• Working data
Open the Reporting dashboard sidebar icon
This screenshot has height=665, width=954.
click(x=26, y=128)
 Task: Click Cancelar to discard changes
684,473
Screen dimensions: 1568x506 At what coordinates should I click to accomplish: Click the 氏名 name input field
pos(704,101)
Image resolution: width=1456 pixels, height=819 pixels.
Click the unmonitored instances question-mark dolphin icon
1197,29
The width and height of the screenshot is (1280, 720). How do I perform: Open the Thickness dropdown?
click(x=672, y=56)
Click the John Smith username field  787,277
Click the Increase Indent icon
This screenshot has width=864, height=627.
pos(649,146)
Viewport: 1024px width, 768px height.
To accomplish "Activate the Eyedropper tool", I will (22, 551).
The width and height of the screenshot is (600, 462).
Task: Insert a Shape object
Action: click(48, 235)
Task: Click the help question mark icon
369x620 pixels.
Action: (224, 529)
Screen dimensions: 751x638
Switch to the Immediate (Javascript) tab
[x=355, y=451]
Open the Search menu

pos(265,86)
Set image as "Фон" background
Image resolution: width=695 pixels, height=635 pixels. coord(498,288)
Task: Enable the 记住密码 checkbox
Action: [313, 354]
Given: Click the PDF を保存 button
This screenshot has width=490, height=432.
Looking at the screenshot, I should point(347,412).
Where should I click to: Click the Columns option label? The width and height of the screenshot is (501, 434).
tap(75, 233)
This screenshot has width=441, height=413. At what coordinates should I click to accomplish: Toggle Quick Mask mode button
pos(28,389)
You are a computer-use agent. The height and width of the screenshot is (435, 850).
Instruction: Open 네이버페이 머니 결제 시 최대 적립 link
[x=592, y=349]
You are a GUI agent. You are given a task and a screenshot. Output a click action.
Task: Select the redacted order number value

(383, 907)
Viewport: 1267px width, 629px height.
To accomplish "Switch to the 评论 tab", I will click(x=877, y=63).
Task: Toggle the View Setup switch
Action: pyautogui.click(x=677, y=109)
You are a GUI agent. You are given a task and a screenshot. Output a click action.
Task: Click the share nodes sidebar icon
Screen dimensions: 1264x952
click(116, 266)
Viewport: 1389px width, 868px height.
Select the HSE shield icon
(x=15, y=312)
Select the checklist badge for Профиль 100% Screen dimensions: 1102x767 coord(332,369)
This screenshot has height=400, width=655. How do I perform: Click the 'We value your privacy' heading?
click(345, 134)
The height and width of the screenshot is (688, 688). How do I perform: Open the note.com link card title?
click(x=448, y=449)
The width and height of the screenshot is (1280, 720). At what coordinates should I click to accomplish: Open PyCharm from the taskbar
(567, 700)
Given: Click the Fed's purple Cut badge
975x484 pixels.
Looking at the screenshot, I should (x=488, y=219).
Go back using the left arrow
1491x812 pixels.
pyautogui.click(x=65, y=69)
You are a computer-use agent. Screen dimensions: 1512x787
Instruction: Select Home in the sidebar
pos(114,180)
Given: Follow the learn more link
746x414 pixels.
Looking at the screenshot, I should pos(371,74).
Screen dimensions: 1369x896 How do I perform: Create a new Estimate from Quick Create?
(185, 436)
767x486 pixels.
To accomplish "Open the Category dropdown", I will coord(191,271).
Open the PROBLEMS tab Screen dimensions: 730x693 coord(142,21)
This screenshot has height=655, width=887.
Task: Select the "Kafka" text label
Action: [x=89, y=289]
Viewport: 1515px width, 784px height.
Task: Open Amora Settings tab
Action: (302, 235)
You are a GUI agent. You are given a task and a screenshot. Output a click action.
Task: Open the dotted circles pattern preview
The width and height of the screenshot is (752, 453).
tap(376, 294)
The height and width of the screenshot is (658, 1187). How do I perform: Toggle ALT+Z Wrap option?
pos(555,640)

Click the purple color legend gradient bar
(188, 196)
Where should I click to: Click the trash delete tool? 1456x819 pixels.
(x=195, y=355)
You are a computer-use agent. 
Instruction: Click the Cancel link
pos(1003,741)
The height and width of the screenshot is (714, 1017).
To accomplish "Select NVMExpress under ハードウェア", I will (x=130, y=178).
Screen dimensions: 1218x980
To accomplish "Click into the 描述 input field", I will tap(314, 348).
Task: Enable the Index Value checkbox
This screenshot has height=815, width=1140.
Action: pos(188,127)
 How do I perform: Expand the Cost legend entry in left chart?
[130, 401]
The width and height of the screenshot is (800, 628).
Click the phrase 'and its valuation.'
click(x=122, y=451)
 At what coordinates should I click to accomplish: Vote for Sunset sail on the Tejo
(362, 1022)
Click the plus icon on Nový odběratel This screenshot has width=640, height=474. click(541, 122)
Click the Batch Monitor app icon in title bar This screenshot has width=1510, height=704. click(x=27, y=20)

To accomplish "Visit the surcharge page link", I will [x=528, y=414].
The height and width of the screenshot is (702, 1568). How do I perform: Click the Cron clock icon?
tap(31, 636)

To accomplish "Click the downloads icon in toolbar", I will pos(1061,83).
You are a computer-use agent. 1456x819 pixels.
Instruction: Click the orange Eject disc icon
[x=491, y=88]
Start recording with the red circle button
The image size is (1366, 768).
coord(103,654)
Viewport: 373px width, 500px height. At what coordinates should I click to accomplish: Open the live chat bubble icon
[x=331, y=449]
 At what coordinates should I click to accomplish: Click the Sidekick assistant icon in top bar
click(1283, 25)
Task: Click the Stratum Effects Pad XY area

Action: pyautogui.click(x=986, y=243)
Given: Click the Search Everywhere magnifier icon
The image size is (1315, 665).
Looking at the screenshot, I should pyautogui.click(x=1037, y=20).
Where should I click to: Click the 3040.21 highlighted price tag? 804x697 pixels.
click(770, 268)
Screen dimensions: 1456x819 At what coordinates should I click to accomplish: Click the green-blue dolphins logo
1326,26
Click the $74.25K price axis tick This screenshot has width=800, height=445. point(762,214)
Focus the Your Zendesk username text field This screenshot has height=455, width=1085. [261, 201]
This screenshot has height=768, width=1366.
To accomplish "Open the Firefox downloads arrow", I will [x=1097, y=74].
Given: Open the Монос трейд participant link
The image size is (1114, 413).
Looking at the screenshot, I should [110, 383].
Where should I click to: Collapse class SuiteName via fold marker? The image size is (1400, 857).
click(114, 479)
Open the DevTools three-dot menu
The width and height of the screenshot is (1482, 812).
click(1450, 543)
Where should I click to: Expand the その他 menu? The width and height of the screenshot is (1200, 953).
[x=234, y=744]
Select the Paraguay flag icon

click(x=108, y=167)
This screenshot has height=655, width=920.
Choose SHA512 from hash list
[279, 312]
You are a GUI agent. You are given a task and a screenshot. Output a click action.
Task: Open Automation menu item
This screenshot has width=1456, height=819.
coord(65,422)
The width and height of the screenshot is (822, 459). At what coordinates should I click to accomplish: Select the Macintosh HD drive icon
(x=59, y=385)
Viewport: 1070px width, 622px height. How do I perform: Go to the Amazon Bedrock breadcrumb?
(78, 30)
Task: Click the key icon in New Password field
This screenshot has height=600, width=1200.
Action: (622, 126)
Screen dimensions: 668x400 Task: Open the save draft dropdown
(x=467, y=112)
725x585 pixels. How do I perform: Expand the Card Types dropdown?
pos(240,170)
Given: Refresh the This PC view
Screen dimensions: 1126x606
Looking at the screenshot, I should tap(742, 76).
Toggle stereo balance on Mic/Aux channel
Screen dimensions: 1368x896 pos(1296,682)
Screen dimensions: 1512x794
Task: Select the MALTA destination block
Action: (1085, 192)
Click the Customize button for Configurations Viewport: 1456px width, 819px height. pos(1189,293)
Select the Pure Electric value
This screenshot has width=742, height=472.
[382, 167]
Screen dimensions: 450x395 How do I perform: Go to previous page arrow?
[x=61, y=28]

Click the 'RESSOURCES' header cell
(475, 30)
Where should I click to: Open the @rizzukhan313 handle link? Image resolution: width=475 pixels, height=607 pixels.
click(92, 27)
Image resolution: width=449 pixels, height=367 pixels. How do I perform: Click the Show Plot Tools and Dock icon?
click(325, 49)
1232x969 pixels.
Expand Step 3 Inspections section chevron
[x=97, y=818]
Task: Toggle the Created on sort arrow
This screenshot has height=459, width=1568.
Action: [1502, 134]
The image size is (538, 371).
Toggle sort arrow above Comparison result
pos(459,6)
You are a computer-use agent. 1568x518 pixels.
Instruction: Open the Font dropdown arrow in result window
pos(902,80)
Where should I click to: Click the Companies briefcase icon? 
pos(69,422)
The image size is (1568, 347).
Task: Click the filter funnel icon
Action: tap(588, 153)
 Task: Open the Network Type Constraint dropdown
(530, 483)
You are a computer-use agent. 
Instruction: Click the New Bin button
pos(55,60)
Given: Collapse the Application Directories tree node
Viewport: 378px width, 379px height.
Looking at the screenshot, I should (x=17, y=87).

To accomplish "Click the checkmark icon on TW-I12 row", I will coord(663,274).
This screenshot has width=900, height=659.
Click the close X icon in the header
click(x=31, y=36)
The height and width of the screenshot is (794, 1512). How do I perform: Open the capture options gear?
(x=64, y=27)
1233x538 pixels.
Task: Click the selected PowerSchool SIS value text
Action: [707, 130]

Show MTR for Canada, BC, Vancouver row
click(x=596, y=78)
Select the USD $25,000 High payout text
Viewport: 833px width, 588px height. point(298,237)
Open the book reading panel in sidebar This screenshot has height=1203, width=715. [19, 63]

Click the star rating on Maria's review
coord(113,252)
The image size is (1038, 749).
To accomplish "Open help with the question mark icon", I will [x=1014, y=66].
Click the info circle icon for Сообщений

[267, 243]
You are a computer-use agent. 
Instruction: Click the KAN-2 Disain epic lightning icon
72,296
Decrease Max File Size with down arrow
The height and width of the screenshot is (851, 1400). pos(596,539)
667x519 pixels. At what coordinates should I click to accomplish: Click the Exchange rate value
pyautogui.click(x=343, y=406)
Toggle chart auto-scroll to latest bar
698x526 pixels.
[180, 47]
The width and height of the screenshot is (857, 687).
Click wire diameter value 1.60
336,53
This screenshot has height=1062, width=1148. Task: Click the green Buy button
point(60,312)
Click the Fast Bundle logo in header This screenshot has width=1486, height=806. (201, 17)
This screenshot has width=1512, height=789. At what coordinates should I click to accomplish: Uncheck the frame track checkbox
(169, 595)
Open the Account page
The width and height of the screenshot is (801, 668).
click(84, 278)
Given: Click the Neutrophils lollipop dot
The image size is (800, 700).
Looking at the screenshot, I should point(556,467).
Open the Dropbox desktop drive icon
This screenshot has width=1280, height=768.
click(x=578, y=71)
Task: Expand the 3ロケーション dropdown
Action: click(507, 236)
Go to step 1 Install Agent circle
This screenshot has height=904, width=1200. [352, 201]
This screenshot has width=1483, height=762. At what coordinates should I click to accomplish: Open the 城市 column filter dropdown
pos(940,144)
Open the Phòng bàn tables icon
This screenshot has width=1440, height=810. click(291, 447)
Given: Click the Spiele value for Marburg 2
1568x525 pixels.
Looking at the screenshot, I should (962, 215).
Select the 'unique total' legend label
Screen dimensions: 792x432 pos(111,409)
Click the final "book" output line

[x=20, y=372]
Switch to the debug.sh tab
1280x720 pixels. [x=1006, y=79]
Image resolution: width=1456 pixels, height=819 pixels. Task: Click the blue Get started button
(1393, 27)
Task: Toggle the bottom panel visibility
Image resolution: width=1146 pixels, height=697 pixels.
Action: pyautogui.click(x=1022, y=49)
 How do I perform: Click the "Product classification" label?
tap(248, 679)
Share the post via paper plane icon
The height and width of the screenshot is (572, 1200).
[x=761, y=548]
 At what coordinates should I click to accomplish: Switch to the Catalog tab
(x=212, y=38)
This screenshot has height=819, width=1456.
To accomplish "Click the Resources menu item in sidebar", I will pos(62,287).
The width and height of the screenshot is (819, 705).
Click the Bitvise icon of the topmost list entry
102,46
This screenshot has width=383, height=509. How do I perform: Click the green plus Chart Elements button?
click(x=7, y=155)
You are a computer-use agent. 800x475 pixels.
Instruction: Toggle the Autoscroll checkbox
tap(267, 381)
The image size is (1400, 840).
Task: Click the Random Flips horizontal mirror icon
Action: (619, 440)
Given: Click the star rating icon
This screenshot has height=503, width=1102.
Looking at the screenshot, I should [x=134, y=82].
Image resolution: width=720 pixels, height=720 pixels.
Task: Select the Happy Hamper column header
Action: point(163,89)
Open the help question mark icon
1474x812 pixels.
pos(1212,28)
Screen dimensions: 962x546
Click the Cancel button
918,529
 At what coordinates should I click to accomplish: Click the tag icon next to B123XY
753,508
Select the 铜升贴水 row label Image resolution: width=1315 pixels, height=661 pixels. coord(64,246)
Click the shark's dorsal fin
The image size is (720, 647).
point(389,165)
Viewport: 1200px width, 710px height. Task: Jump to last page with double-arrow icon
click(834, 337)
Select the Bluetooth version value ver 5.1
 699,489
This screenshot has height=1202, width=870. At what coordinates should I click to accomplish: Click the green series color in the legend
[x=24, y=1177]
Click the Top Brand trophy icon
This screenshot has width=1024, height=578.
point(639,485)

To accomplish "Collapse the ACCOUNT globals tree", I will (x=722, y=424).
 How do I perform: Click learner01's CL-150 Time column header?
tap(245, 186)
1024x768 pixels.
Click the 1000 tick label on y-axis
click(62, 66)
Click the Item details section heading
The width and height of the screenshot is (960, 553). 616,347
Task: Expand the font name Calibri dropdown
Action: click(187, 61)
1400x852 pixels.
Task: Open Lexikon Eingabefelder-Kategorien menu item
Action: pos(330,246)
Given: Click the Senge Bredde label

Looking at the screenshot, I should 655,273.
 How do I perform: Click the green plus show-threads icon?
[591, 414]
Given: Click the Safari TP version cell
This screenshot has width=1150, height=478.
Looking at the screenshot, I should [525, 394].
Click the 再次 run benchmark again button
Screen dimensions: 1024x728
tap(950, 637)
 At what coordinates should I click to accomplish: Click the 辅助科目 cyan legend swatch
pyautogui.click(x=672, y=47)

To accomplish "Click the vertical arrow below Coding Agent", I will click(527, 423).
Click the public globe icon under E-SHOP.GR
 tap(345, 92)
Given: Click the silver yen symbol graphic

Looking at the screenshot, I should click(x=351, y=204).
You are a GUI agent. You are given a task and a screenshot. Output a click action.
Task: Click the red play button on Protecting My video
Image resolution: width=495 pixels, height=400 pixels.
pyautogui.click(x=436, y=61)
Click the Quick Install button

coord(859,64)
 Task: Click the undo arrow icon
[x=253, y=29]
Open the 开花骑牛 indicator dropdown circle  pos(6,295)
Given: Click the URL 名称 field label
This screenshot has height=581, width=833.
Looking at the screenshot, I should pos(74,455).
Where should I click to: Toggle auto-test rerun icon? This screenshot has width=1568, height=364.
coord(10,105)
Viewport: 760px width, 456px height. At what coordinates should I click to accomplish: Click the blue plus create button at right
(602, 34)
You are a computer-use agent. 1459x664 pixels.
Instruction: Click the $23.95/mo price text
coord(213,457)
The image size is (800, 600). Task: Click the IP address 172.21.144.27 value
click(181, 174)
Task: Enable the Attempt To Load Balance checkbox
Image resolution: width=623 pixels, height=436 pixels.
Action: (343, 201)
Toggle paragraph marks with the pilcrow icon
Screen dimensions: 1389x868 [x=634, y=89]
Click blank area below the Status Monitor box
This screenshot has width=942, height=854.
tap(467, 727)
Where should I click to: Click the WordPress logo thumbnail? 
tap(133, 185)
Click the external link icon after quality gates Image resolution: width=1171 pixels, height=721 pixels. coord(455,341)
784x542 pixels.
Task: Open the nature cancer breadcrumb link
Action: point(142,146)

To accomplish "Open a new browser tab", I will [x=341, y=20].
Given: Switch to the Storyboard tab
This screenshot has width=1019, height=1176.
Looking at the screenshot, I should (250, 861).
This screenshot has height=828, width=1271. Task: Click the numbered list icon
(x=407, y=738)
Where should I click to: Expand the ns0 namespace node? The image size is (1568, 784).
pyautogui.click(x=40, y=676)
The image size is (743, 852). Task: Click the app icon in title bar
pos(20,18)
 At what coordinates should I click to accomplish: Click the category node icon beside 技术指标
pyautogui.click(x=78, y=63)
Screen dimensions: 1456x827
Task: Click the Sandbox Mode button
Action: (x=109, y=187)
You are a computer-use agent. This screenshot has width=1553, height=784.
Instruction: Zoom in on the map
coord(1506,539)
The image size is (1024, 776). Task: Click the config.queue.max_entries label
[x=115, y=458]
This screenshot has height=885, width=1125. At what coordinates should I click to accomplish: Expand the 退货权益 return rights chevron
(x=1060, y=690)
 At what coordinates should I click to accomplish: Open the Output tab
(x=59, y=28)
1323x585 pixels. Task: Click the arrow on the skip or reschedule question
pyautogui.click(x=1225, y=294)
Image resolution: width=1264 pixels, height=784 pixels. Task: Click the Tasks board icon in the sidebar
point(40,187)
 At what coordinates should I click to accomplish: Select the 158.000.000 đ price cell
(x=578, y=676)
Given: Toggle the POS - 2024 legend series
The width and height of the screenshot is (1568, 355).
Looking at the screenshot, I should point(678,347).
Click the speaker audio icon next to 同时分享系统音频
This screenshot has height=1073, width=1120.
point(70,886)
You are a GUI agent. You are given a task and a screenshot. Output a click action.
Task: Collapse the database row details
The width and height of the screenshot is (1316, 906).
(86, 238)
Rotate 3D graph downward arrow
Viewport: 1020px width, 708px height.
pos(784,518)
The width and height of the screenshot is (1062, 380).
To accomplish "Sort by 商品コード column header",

• What the task asks
Retype the items above from the line with "Screen dimensions: 751x638" up to and including the line with "Action: pyautogui.click(x=677, y=109)", keeping every character the same.

• Correct output
Screen dimensions: 751x638
Switch to the Immediate (Javascript) tab
[x=355, y=451]
Open the Search menu

pos(265,86)
Set image as "Фон" background
Image resolution: width=695 pixels, height=635 pixels. coord(498,288)
Task: Enable the 记住密码 checkbox
Action: [313, 354]
Given: Click the PDF を保存 button
This screenshot has width=490, height=432.
Looking at the screenshot, I should point(347,412).
Where should I click to: Click the Columns option label? The width and height of the screenshot is (501, 434).
tap(75, 233)
This screenshot has width=441, height=413. At what coordinates should I click to accomplish: Toggle Quick Mask mode button
pos(28,389)
You are a computer-use agent. The height and width of the screenshot is (435, 850).
Instruction: Open 네이버페이 머니 결제 시 최대 적립 link
[x=592, y=349]
You are a GUI agent. You are given a task and a screenshot. Output a click action.
Task: Select the redacted order number value

(383, 907)
Viewport: 1267px width, 629px height.
To accomplish "Switch to the 评论 tab", I will click(x=877, y=63).
Task: Toggle the View Setup switch
Action: pyautogui.click(x=677, y=109)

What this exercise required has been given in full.